:: The exercise ::
Gather every line below that contains the string "eller" and copy each one out. Case counts.
+++
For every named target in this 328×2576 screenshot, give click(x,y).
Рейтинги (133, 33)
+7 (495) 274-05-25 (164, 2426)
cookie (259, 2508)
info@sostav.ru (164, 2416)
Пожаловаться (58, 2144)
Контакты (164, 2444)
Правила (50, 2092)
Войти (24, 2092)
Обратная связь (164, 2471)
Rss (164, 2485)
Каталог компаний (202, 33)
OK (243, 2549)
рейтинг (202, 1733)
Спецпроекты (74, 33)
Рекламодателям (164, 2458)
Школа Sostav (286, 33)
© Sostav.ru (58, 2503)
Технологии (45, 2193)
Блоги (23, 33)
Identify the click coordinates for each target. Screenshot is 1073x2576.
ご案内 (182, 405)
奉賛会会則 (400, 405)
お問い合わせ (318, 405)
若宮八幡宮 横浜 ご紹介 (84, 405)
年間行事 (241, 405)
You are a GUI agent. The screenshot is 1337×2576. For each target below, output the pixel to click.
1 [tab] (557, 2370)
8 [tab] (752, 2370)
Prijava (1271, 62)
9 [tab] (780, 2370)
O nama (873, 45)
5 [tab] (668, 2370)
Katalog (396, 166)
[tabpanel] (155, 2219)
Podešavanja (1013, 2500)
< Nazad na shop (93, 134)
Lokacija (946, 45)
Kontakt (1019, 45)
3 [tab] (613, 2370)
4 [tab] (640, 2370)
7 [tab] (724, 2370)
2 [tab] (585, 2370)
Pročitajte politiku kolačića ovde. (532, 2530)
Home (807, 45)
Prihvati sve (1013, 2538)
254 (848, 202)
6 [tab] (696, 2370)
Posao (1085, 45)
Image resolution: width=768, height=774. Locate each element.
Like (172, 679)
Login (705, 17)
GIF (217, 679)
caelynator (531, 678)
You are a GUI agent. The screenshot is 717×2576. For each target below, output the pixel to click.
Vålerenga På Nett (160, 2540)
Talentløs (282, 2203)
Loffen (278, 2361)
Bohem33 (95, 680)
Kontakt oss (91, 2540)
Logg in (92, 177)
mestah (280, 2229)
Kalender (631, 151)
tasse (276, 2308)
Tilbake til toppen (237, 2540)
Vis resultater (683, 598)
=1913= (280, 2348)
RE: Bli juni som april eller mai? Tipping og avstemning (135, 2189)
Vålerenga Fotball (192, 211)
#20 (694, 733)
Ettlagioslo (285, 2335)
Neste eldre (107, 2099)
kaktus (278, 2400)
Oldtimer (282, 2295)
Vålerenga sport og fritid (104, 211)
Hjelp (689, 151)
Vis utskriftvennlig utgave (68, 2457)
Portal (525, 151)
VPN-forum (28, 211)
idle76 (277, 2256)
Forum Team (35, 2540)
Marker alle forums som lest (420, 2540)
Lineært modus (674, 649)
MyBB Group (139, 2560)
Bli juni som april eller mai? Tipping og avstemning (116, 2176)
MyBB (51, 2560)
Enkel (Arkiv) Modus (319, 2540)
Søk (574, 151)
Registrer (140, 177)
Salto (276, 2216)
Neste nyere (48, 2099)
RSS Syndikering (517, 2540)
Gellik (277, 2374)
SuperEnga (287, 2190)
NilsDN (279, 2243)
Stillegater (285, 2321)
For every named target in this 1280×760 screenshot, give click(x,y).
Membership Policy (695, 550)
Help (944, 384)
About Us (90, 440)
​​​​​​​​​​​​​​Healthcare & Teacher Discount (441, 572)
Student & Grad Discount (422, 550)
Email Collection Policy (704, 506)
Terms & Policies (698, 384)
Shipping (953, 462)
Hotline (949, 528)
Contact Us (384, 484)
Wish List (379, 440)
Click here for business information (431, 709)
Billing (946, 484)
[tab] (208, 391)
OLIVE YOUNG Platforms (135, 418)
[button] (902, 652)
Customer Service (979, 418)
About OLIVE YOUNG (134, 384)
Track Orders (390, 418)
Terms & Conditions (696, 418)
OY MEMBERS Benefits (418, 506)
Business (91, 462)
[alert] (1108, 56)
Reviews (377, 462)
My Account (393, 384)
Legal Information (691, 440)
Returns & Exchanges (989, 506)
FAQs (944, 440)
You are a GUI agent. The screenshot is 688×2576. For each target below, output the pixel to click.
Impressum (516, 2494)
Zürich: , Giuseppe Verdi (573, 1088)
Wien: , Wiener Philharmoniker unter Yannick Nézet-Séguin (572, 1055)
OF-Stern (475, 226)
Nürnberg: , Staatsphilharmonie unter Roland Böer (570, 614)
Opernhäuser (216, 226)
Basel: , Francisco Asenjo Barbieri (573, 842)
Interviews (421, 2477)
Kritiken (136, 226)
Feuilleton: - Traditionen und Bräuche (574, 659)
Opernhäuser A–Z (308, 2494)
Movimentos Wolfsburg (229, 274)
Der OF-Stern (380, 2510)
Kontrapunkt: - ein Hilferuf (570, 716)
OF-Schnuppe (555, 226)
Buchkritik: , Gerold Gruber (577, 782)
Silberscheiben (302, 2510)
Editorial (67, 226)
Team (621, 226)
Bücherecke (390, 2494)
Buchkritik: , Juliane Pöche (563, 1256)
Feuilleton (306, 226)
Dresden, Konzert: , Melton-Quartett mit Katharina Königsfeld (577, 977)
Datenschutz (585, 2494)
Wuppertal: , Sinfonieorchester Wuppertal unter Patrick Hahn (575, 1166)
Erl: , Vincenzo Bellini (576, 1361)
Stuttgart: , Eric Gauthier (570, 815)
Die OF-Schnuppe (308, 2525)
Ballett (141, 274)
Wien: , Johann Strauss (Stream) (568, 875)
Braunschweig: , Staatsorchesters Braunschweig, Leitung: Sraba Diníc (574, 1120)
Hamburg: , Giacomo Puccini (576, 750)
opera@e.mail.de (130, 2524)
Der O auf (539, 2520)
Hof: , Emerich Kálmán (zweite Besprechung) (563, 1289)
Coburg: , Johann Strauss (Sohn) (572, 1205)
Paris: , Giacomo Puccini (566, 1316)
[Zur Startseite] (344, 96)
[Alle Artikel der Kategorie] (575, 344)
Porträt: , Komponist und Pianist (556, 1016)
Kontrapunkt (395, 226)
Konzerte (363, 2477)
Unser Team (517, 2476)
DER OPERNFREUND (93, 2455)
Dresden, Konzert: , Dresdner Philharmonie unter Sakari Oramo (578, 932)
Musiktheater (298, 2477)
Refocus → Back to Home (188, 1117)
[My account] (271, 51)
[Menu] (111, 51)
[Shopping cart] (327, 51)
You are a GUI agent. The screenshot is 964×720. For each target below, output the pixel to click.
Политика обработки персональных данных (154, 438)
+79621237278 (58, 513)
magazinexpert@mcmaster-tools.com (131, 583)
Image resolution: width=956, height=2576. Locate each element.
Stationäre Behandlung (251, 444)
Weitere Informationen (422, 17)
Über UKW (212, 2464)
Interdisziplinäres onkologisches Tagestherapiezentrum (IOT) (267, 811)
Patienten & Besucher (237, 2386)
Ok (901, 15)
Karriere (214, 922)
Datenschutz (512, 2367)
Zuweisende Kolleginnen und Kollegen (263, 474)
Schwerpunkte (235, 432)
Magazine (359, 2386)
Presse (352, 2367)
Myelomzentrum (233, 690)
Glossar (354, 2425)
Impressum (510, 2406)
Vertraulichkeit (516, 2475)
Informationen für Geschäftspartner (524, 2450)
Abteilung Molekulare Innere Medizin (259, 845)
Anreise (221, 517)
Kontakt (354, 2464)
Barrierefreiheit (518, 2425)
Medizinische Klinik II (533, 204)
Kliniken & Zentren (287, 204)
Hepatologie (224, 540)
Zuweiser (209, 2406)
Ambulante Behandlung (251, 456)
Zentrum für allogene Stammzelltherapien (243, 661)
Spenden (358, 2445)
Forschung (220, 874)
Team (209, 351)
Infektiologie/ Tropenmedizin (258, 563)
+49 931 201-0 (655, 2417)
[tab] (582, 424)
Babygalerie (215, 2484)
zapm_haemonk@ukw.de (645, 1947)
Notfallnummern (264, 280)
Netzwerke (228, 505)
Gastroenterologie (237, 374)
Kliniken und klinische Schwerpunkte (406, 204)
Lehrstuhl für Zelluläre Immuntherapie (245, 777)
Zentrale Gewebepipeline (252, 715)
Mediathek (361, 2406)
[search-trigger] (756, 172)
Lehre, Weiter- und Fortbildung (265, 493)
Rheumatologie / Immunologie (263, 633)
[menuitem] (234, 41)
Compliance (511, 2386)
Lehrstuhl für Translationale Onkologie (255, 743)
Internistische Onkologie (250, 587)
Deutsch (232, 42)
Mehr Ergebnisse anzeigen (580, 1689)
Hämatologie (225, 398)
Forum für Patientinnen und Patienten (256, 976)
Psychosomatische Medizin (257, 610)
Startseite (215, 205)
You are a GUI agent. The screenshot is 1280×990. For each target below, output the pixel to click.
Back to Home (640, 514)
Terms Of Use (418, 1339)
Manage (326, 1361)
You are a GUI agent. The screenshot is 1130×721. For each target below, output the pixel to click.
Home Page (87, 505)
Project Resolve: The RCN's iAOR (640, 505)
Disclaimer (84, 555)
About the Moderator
+++
:: Complete output ::
RE: Bli juni som april eller mai? Tipping og avstemning (135, 2189)
Bli juni som april eller mai? Tipping og avstemning (116, 2176)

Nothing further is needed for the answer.